2) The January numbers are in, and Manhattan prices were again pushed to the highest levels yet, but take away 15 Central Park West and the results weren't so astonishing. The number of closings was pretty flat, and the median price was about $857,000, slightly above last quarter's median but below the summer's level. [Big Deal/Josh Barbanel]

3) In this edition of "Living In," the curtain is pulled back and the East Village is revealed as an edge-less snoresville where moms push strollers through Tompkins Square Park and studios average $2,000/month. And this surprises...? [Living In/Gregory Beyer]

4) NOMA 175 is the "first of a kind" in Inwood, and not just because it's trying to rebrand the neighborhood. It represents a Manhattan-style type of condo development, which is good, because contrary to popular belief, Inwood is in Manhattan. [Posting/C.J. Hughes]

5) ACORN, the activist group usually seen protesting outside of fancy buildings and making out with Bruce Ratner over Atlantic Yards, took over the notorious Pleasant East apartments in East Harlem after the city failed in its attempt to tear the buildings down. Now, after two years of renovations, most residents seem pleased. Most. [Dispatches/Jake Mooney]

6) Another story aimed at luring artsy hipsters to Jersey City, where they will be bound and burned upon arrival and turned into fuel for the big, scary machine that makes New Jersey the soul-sucking force that it is. ['Arts Developers, Now Hear This'/Antoinette Martin]

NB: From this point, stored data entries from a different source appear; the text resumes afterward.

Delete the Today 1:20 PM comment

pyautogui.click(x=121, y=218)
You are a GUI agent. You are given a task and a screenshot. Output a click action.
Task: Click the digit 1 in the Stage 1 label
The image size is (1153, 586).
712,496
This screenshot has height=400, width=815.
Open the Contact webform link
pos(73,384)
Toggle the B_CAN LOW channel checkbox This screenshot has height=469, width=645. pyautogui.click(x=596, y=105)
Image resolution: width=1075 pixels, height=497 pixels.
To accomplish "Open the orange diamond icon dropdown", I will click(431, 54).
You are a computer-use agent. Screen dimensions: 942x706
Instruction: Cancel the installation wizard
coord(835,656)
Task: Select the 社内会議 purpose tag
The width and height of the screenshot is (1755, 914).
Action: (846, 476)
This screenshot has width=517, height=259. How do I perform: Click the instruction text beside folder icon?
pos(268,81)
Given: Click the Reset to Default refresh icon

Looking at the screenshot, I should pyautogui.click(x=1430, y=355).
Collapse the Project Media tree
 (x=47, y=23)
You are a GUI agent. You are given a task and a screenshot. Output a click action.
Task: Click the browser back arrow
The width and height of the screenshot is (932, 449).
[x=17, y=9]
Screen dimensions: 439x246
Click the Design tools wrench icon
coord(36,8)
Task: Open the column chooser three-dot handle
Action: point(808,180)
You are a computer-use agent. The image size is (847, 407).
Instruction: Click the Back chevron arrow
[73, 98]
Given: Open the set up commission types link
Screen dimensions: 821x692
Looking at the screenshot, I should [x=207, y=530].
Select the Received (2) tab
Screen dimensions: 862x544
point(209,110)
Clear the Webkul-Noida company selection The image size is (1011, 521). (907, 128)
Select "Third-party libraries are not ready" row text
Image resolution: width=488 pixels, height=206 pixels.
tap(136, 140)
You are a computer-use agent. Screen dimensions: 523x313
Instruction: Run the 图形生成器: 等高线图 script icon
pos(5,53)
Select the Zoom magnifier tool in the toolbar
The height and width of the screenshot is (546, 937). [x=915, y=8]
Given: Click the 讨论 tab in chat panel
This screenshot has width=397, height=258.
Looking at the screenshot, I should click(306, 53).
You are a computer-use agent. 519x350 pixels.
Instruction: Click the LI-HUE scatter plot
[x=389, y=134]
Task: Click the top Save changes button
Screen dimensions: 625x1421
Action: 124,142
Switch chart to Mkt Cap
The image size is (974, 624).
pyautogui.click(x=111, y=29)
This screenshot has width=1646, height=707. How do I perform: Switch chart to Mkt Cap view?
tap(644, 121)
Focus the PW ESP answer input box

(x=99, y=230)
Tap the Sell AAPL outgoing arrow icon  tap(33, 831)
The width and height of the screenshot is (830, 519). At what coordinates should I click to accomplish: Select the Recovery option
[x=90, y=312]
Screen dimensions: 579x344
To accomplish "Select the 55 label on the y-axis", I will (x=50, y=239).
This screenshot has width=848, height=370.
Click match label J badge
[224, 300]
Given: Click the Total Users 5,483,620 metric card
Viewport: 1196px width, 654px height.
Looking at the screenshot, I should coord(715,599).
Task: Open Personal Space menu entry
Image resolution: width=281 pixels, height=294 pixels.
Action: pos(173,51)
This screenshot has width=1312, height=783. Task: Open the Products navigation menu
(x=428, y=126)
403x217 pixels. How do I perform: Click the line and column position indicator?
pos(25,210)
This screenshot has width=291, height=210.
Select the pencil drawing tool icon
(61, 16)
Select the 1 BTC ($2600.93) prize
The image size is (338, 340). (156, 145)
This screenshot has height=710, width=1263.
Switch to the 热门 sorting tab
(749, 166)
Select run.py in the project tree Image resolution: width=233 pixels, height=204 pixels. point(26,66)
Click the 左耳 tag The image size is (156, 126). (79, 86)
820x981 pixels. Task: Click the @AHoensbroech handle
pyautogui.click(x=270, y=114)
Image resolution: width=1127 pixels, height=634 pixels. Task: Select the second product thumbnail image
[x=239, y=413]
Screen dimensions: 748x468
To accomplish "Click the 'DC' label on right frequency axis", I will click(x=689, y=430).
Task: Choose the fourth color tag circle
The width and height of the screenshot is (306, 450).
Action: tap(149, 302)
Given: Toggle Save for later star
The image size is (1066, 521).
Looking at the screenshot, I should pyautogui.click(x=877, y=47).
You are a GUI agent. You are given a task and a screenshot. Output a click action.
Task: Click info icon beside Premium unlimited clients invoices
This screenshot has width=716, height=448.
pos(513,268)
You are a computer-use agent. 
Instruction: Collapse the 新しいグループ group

7) This twentysomething couple traded in the Upper West Side for Sunnyside, Queens, because the guy read somewhere it was "the next Williamsburg" (please say he didn't read that here). They hated it, so they started looking for a new place, but they kept getting deeper and deeper into Queens that it started to become depressing and we couldn't finish the story to see where they wound up. Somebody let us know. [The Hunt/Joyce Cohen]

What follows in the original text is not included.